## Your assignment
Please write out each entry exactly as it appears.

## Data for processing
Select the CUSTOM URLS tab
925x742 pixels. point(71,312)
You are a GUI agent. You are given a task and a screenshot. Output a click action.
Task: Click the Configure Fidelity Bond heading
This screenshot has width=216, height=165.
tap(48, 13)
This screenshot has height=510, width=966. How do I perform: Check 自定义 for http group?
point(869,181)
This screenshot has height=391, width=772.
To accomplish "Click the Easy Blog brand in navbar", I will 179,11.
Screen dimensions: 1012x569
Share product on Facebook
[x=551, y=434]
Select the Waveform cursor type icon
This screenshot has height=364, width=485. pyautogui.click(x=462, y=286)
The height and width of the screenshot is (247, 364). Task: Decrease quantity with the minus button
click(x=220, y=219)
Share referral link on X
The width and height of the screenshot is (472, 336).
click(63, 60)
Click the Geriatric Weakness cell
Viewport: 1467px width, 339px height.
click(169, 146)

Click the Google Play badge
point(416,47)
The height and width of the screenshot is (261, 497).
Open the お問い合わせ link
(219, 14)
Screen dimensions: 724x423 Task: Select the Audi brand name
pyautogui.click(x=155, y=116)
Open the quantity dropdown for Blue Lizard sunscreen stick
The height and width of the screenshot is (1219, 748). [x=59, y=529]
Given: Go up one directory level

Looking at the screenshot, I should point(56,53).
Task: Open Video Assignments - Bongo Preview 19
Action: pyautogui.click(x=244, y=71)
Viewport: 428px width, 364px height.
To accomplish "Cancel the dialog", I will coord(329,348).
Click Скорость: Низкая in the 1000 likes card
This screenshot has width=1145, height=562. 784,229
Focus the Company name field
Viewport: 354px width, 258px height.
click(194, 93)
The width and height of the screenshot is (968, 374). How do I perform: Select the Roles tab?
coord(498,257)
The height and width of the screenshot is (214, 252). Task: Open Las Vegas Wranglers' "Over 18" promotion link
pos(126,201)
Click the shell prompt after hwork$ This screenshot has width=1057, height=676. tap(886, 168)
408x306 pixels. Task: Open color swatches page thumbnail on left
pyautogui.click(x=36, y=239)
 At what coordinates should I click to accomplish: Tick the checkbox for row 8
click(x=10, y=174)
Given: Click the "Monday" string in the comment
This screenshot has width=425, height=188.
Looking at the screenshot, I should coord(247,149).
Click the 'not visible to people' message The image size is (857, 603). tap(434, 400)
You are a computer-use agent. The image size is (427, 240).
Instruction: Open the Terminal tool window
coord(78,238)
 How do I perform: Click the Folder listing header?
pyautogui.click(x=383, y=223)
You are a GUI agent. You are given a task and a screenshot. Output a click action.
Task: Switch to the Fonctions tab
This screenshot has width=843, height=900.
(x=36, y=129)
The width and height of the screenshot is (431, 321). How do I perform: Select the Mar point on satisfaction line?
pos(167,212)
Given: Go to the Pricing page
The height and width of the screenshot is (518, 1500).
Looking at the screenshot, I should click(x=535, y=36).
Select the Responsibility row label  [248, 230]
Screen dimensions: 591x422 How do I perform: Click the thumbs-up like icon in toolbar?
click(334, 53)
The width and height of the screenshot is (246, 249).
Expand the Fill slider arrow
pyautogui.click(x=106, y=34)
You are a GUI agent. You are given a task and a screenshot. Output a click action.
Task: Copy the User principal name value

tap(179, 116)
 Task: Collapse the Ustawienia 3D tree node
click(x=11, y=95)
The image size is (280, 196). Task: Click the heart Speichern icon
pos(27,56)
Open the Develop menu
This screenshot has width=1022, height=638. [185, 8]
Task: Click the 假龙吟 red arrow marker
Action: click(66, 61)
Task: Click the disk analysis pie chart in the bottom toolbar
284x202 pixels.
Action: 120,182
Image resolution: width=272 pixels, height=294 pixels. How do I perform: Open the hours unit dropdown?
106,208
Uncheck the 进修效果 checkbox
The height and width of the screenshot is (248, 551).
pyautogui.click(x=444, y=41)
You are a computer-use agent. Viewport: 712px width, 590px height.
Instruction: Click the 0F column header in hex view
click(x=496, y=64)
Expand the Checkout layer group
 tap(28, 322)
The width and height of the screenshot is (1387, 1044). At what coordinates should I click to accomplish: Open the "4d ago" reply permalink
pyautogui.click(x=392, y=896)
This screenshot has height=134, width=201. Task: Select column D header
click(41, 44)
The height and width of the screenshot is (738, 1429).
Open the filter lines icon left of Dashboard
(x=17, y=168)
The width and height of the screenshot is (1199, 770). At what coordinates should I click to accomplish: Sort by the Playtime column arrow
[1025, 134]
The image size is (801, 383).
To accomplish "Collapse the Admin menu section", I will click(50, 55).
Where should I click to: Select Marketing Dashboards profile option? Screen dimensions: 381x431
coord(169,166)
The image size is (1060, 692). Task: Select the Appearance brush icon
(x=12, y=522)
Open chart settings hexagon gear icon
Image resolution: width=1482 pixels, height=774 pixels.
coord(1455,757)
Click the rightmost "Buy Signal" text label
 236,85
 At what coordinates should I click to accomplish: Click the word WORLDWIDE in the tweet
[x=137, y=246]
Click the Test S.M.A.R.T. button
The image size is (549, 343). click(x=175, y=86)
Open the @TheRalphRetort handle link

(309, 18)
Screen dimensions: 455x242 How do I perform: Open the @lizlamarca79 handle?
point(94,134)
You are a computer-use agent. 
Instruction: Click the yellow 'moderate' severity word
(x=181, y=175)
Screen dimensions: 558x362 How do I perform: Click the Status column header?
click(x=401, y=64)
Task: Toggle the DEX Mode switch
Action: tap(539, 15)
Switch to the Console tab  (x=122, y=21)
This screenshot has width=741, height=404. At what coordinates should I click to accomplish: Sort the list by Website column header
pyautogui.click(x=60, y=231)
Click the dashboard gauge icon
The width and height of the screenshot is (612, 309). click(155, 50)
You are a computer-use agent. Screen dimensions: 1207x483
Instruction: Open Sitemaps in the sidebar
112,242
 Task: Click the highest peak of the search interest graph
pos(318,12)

## Answer below
Select the CUSTOM URLS tab
925x742 pixels. point(71,312)
You are a GUI agent. You are given a task and a screenshot. Output a click action.
Task: Click the Configure Fidelity Bond heading
This screenshot has width=216, height=165.
tap(48, 13)
This screenshot has height=510, width=966. How do I perform: Check 自定义 for http group?
point(869,181)
This screenshot has height=391, width=772.
To accomplish "Click the Easy Blog brand in navbar", I will 179,11.
Screen dimensions: 1012x569
Share product on Facebook
[x=551, y=434]
Select the Waveform cursor type icon
This screenshot has height=364, width=485. pyautogui.click(x=462, y=286)
The height and width of the screenshot is (247, 364). Task: Decrease quantity with the minus button
click(x=220, y=219)
Share referral link on X
The width and height of the screenshot is (472, 336).
click(63, 60)
Click the Geriatric Weakness cell
Viewport: 1467px width, 339px height.
click(169, 146)

Click the Google Play badge
point(416,47)
The height and width of the screenshot is (261, 497).
Open the お問い合わせ link
(219, 14)
Screen dimensions: 724x423 Task: Select the Audi brand name
pyautogui.click(x=155, y=116)
Open the quantity dropdown for Blue Lizard sunscreen stick
The height and width of the screenshot is (1219, 748). [x=59, y=529]
Given: Go up one directory level

Looking at the screenshot, I should point(56,53).
Task: Open Video Assignments - Bongo Preview 19
Action: pyautogui.click(x=244, y=71)
Viewport: 428px width, 364px height.
To accomplish "Cancel the dialog", I will coord(329,348).
Click Скорость: Низкая in the 1000 likes card
This screenshot has width=1145, height=562. 784,229
Focus the Company name field
Viewport: 354px width, 258px height.
click(194, 93)
The width and height of the screenshot is (968, 374). How do I perform: Select the Roles tab?
coord(498,257)
The height and width of the screenshot is (214, 252). Task: Open Las Vegas Wranglers' "Over 18" promotion link
pos(126,201)
Click the shell prompt after hwork$ This screenshot has width=1057, height=676. tap(886, 168)
408x306 pixels. Task: Open color swatches page thumbnail on left
pyautogui.click(x=36, y=239)
 At what coordinates should I click to accomplish: Tick the checkbox for row 8
click(x=10, y=174)
Given: Click the "Monday" string in the comment
This screenshot has width=425, height=188.
Looking at the screenshot, I should coord(247,149).
Click the 'not visible to people' message The image size is (857, 603). tap(434, 400)
You are a computer-use agent. The image size is (427, 240).
Instruction: Open the Terminal tool window
coord(78,238)
 How do I perform: Click the Folder listing header?
pyautogui.click(x=383, y=223)
You are a GUI agent. You are given a task and a screenshot. Output a click action.
Task: Switch to the Fonctions tab
This screenshot has width=843, height=900.
(x=36, y=129)
The width and height of the screenshot is (431, 321). How do I perform: Select the Mar point on satisfaction line?
pos(167,212)
Given: Go to the Pricing page
The height and width of the screenshot is (518, 1500).
Looking at the screenshot, I should click(x=535, y=36).
Select the Responsibility row label  [248, 230]
Screen dimensions: 591x422 How do I perform: Click the thumbs-up like icon in toolbar?
click(334, 53)
The width and height of the screenshot is (246, 249).
Expand the Fill slider arrow
pyautogui.click(x=106, y=34)
You are a GUI agent. You are given a task and a screenshot. Output a click action.
Task: Copy the User principal name value

tap(179, 116)
 Task: Collapse the Ustawienia 3D tree node
click(x=11, y=95)
The image size is (280, 196). Task: Click the heart Speichern icon
pos(27,56)
Open the Develop menu
This screenshot has width=1022, height=638. [185, 8]
Task: Click the 假龙吟 red arrow marker
Action: click(66, 61)
Task: Click the disk analysis pie chart in the bottom toolbar
284x202 pixels.
Action: 120,182
Image resolution: width=272 pixels, height=294 pixels. How do I perform: Open the hours unit dropdown?
106,208
Uncheck the 进修效果 checkbox
The height and width of the screenshot is (248, 551).
pyautogui.click(x=444, y=41)
You are a computer-use agent. Viewport: 712px width, 590px height.
Instruction: Click the 0F column header in hex view
click(x=496, y=64)
Expand the Checkout layer group
 tap(28, 322)
The width and height of the screenshot is (1387, 1044). At what coordinates should I click to accomplish: Open the "4d ago" reply permalink
pyautogui.click(x=392, y=896)
This screenshot has height=134, width=201. Task: Select column D header
click(41, 44)
The height and width of the screenshot is (738, 1429).
Open the filter lines icon left of Dashboard
(x=17, y=168)
The width and height of the screenshot is (1199, 770). At what coordinates should I click to accomplish: Sort by the Playtime column arrow
[1025, 134]
The image size is (801, 383).
To accomplish "Collapse the Admin menu section", I will click(50, 55).
Where should I click to: Select Marketing Dashboards profile option? Screen dimensions: 381x431
coord(169,166)
The image size is (1060, 692). Task: Select the Appearance brush icon
(x=12, y=522)
Open chart settings hexagon gear icon
Image resolution: width=1482 pixels, height=774 pixels.
coord(1455,757)
Click the rightmost "Buy Signal" text label
 236,85
 At what coordinates should I click to accomplish: Click the word WORLDWIDE in the tweet
[x=137, y=246]
Click the Test S.M.A.R.T. button
The image size is (549, 343). click(x=175, y=86)
Open the @TheRalphRetort handle link

(309, 18)
Screen dimensions: 455x242 How do I perform: Open the @lizlamarca79 handle?
point(94,134)
You are a computer-use agent. 
Instruction: Click the yellow 'moderate' severity word
(x=181, y=175)
Screen dimensions: 558x362 How do I perform: Click the Status column header?
click(x=401, y=64)
Task: Toggle the DEX Mode switch
Action: tap(539, 15)
Switch to the Console tab  (x=122, y=21)
This screenshot has width=741, height=404. At what coordinates should I click to accomplish: Sort the list by Website column header
pyautogui.click(x=60, y=231)
Click the dashboard gauge icon
The width and height of the screenshot is (612, 309). click(155, 50)
You are a computer-use agent. Screen dimensions: 1207x483
Instruction: Open Sitemaps in the sidebar
112,242
 Task: Click the highest peak of the search interest graph
pos(318,12)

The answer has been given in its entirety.